Moffa also wants to shake things up in Harrisburg.
He has pledged to enact rules reform if he’s elected. He believes rules reform can incentivize working across the aisle and cut the red tape around bills getting passed by committees — proposing that if a bill has bipartisan support, a vote is mandatory to get it out of the committee. Right now in Harrisburg, “a bill can’t leave a committee unless the chair of that committee authorizes a vote on it,” Moffa said, and the GOP dominates committee chairs.
Moffa criticized his opponent for turning down opportunities for three debates — with the non-partisan groups We the People PA, the League of Women Voters, and Children First PA.
“We don’t know a whole lot about what he stands for or what he would do,” said Moffa.
Hogan on the economy, crime, and abortion
Hogan’s campaign site is bare, with six words describing his campaign: “Good jobs. Great schools. Better neighborhoods.”
Hogan gave more detail in an interview with WHYY News.
He said he received invitations for two debates, both of which he turned down.
“A lot of times these organizations say they’re not partisan, but they are partisan,” Hogan said. “So if there was to be a neutral debate, like at the Bucks County Community College with a neutral arbiter… I would absolutely go and support it, but I’m not going to walk into a partisan event for ‘gotcha politics.’”
Hogan, 34, grew up in Levittown and lives in Langhorne.
He worked for the late congressman Mike Fitzpatrick for six years after college in Bucks County and in Washington, D.C. He had a number of roles under Fitzpatrick, most recently as his legislative aide and assistant. Now, Hogan is the program director for the Bucks County Redevelopment Authority, and working to earn a law degree from Temple.

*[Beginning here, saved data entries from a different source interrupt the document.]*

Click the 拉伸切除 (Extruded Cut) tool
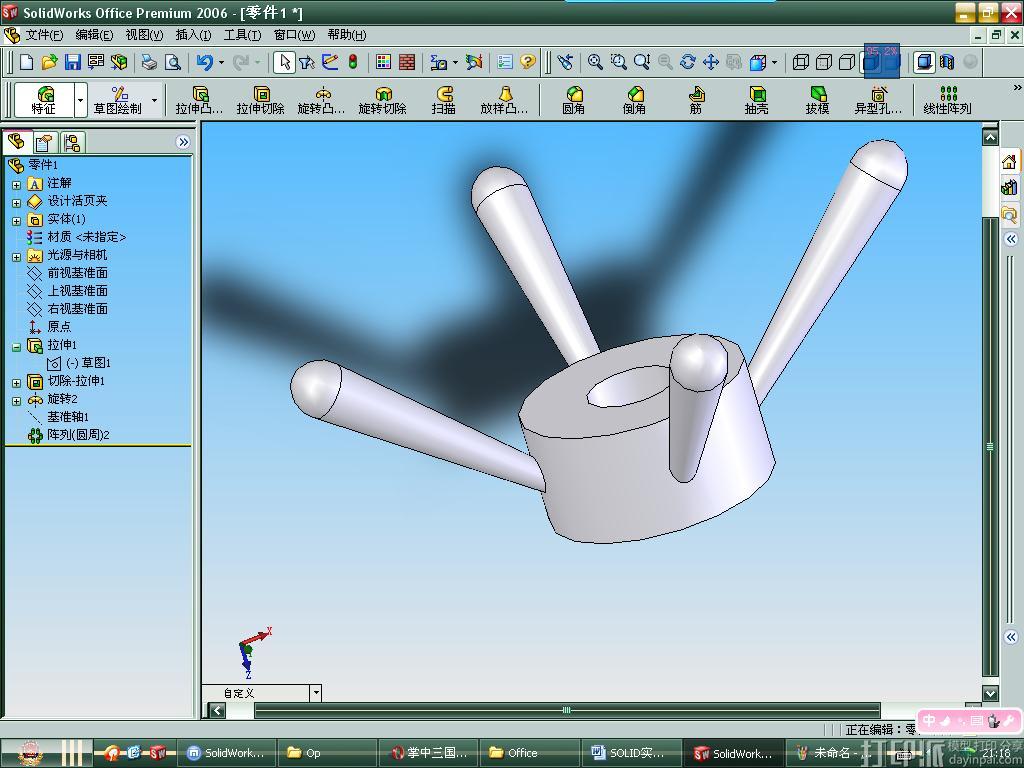This screenshot has height=768, width=1024. (260, 99)
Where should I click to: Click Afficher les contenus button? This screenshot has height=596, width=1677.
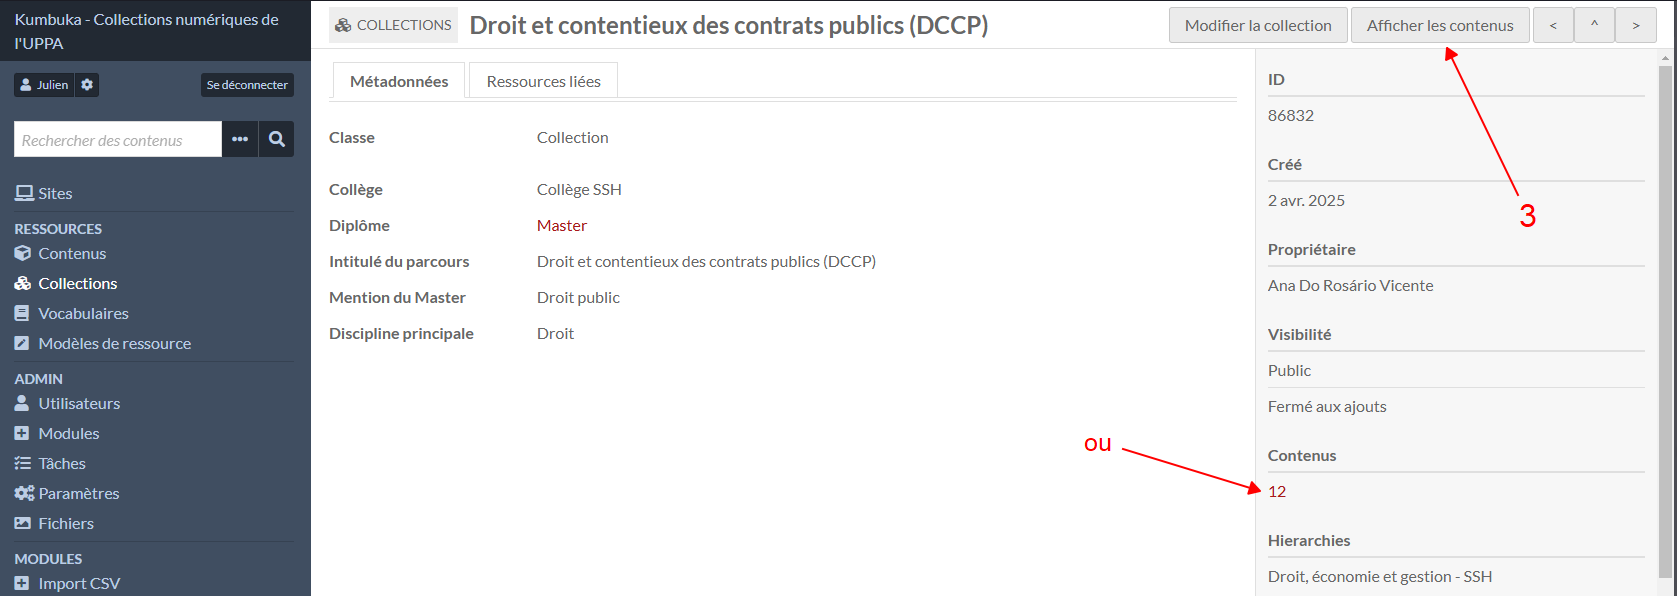point(1440,26)
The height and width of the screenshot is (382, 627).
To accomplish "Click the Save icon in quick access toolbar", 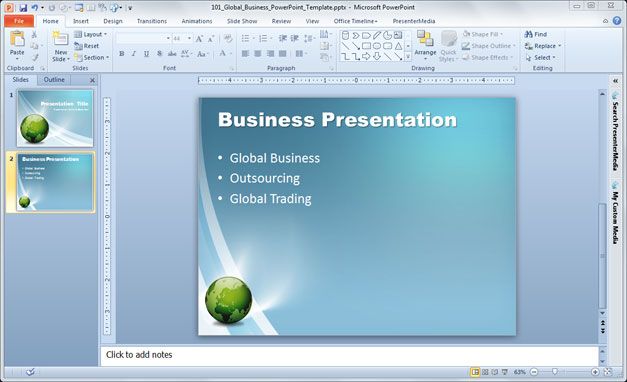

He touts his “blue-collar” background and growing up in a union carpenter family. Hogan was vague on how he’d support raising the minimum wage — it should “‘probably” be increased to “some number,” he said. He also supports raising wages for state employees who work in prisons and home health aides.
Hogan said his key campaign issues are the economy and crime.
His ideas for making life more affordable: “Having a policy that taps into all energy sources,” Hogan said. He supports fracking and says using Pennsylvania’s natural gas supply will create “jobs in the process,” and will lower the cost of energy. When asked about transitioning to clean energy, Hogan said he could support an off-ramp timeline of 50 years.
In terms of crime, Hogan said he just wants violators of the law to be prosecuted and harsher punishment for drug dealers. He said he doesn’t see harsher gun laws as the way forward.
“I don’t know if more regulations or more laws in terms of guns is going to solve the crime if we’re not prosecuting the people that are committing these crimes in the first place,” Hogan said.
On abortion, Hogan is more conservative. He said he’s a “pro-life guy.”
Hogan said he believes most Americans want to protect the right to abortion, “but also want to put reasonable limits in place that protect the mother, but also at some point will protect the life that would be born from the pregnancy.” Hogan didn’t share exactly what limits he’d support or propose, but he wrote in a Levittown Now article that he supports “limiting the number of elective abortions,” and wants to protect abortion when its “medically necessary or in cases of rape or incest.”
He’d also like to make some changes in Harrisburg, like increasing transparency on gifts to politicians. He said he wants a gift ban or major restrictions on them.
Like Moffa, though, he said he wants to help increase bipartisanship.
“I think my blue collar background, but also working in some other more white collar professions, I think I’m the person that can really help do that,” Hogan said.